DULCES DE PORTUGAL. LA TIGELADA.

Si bien el pastel de natas es omnipresente en todo el territorio lusitano, la tigelada pertenece más bien a la zona del centro y del interior del país, con lo que no siempre estará disponible en todas las confiterías. Curiosamente suele haber mejores productos dulces en las confiterías que en la mayor parte de cartas de restaurantes del país, donde el postre se despacha con muy pocas opciones. En lo de elaborar dulces ya todo está inventado y la clave es la distinta proporción de huevos, leche y azúcar. Aquí la clave del sabor viene determinada por la presencia de la canela y el toque de limón. La tigelada viene horneada y se puede servir en modo pastel o bien en cuenco de barro. Para pronunciar el nombre de modo sencillo podemos decir "tiyelada". Los que sepan francés pueden pronunciar la letra g sin complicaciones y los catalanes se sentirán muy agusto porque suena igual que en "targeta". Ahora ya podemos pedir el pastel sin tener que señalar con el dedo y quedar como conocedores del producto.
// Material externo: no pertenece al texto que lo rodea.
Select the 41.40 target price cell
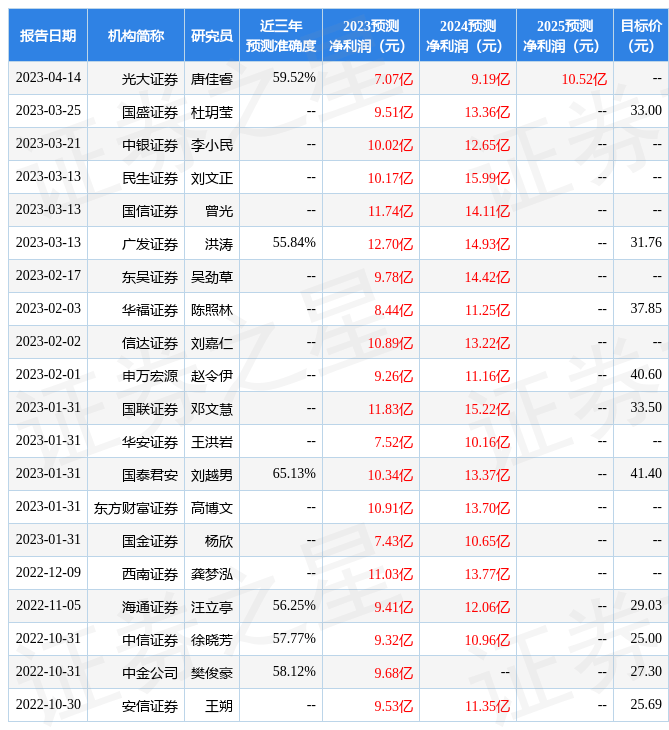tap(646, 474)
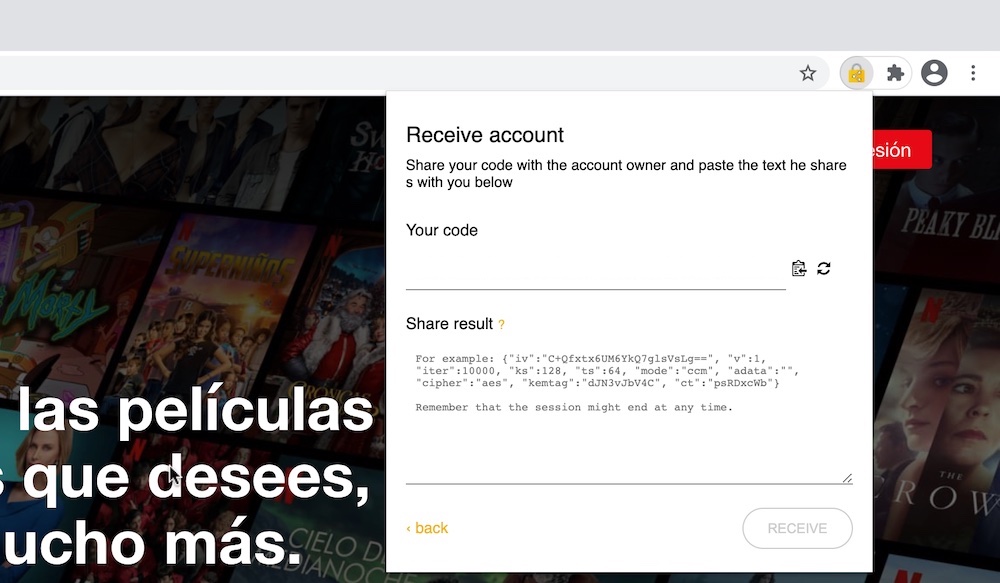Go back using the back link
This screenshot has width=1000, height=583.
pos(427,528)
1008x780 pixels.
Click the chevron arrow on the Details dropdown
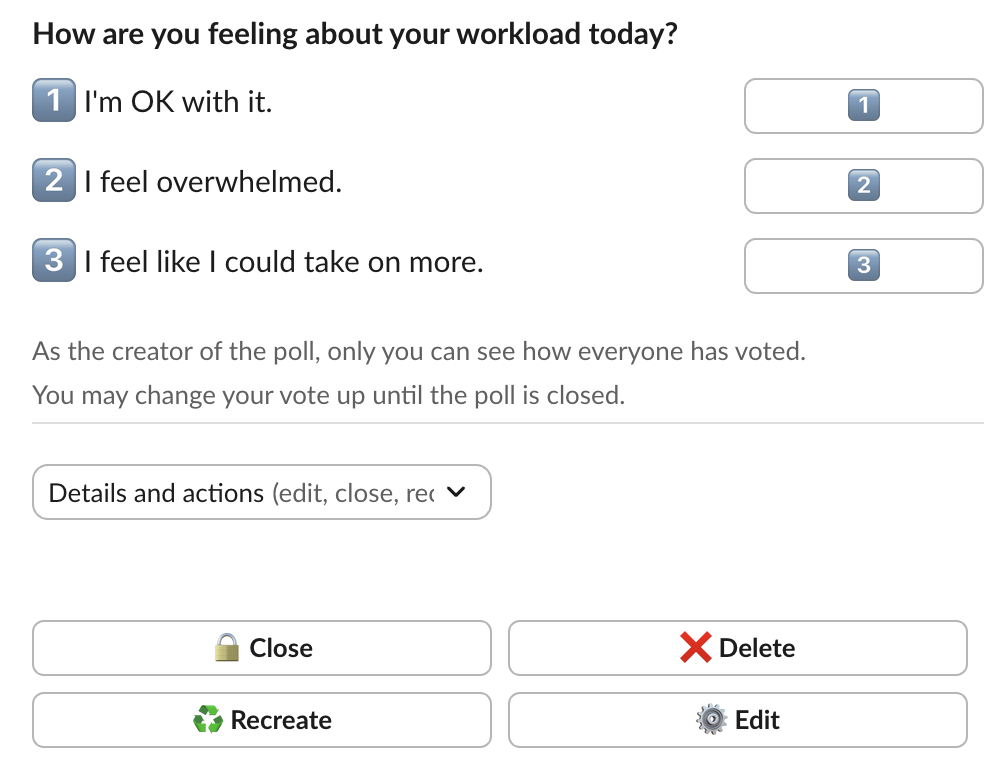[x=455, y=492]
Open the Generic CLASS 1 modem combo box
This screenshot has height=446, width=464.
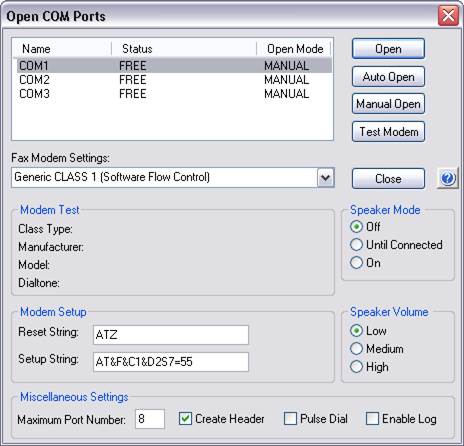pyautogui.click(x=173, y=177)
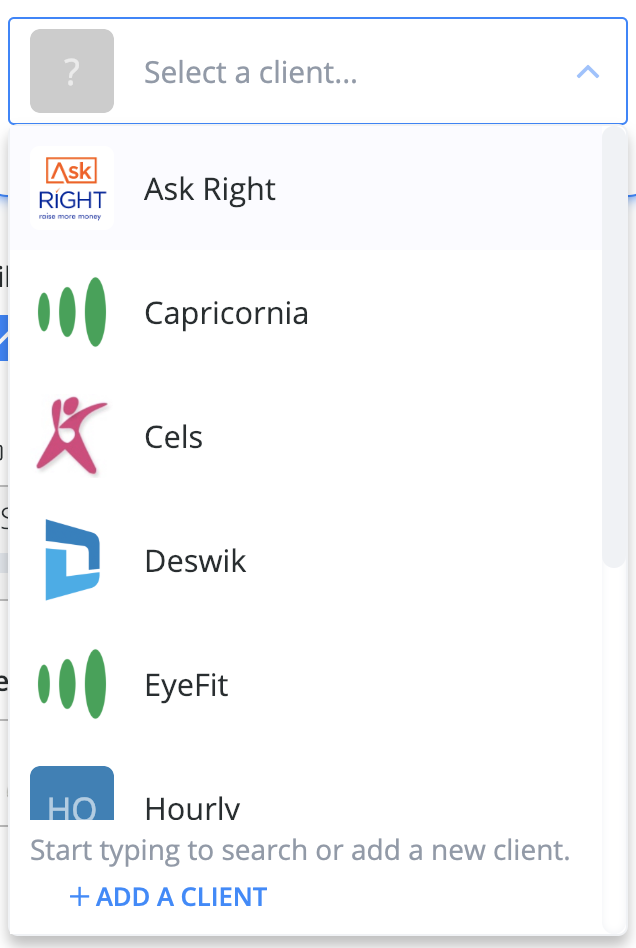The height and width of the screenshot is (948, 636).
Task: Click the Capricornia green ovals logo
Action: pyautogui.click(x=72, y=312)
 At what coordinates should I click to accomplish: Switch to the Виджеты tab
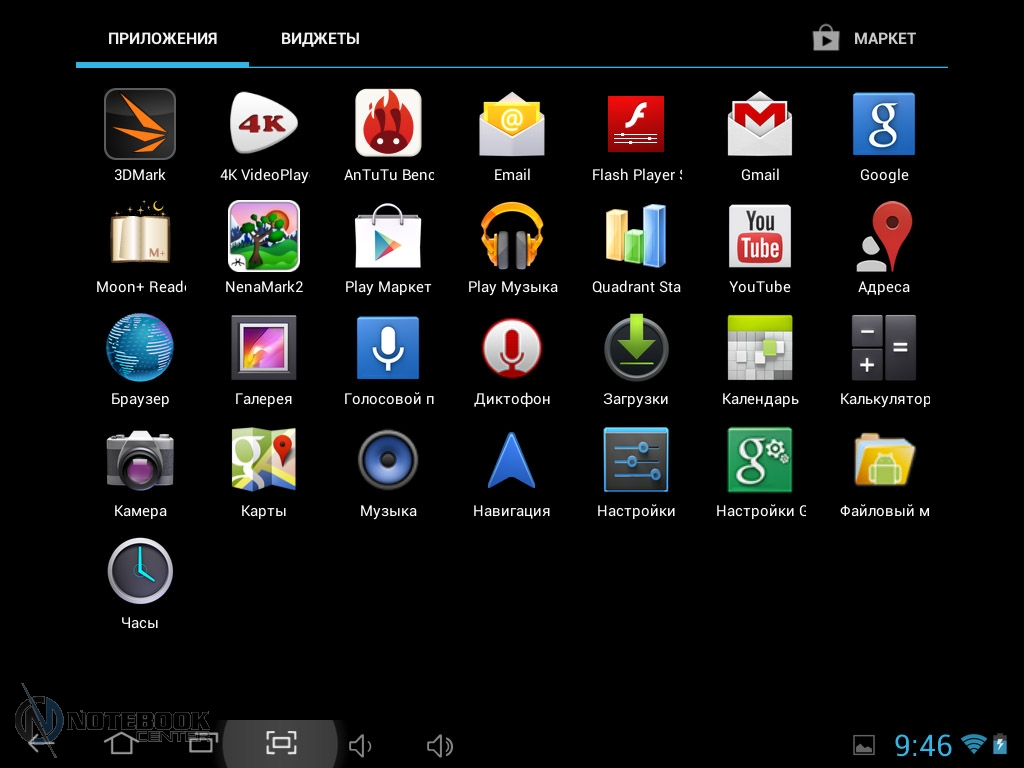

Con expositores tan surtidos como los de las confiterías de Portugal es complicado decidirse. A ver si un día se dan cuenta de que los turistas agradecerían una indicación del nombre del producto y del precio para que no te pase lo mismo que con los pinchos de Euskadi, que nunca sabes de que són ni lo que te van a cobrar, o con las tapas en media España, cuya descripción es inexistente y cuyo precio toda una sorpresa.